━━ Data for this exercise ━━
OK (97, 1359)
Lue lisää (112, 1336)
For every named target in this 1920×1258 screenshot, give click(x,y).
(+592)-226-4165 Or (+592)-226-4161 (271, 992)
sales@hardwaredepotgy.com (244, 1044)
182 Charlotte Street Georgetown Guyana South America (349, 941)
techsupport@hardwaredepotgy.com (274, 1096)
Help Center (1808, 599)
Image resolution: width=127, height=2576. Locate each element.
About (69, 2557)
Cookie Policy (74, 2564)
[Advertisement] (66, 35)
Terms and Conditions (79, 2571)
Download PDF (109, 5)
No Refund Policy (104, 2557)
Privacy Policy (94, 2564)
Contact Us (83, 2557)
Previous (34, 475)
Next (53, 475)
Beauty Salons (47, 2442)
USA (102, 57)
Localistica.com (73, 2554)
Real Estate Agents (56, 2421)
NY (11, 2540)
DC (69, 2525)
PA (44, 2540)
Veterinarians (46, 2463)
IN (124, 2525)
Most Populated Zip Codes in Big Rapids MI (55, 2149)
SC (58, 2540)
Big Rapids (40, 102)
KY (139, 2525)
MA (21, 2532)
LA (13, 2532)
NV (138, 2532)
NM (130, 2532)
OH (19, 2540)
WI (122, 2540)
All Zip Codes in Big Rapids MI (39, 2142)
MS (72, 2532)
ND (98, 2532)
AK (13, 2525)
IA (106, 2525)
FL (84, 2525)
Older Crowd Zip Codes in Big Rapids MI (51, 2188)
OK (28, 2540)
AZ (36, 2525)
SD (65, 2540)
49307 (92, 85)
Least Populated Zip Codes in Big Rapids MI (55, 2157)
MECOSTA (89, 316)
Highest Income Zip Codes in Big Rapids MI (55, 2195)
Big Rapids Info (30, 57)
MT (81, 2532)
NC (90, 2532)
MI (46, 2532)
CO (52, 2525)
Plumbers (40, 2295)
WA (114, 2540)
━━━
What to do → All lines from the one that contains "Older Crowd Zip" to the end of the records above are to be copied exactly; leave out the rest.

Task output →
Older Crowd Zip Codes in Big Rapids MI (51, 2188)
OK (28, 2540)
AZ (36, 2525)
SD (65, 2540)
49307 (92, 85)
Least Populated Zip Codes in Big Rapids MI (55, 2157)
MECOSTA (89, 316)
Highest Income Zip Codes in Big Rapids MI (55, 2195)
Big Rapids Info (30, 57)
MT (81, 2532)
NC (90, 2532)
MI (46, 2532)
CO (52, 2525)
Plumbers (40, 2295)
WA (114, 2540)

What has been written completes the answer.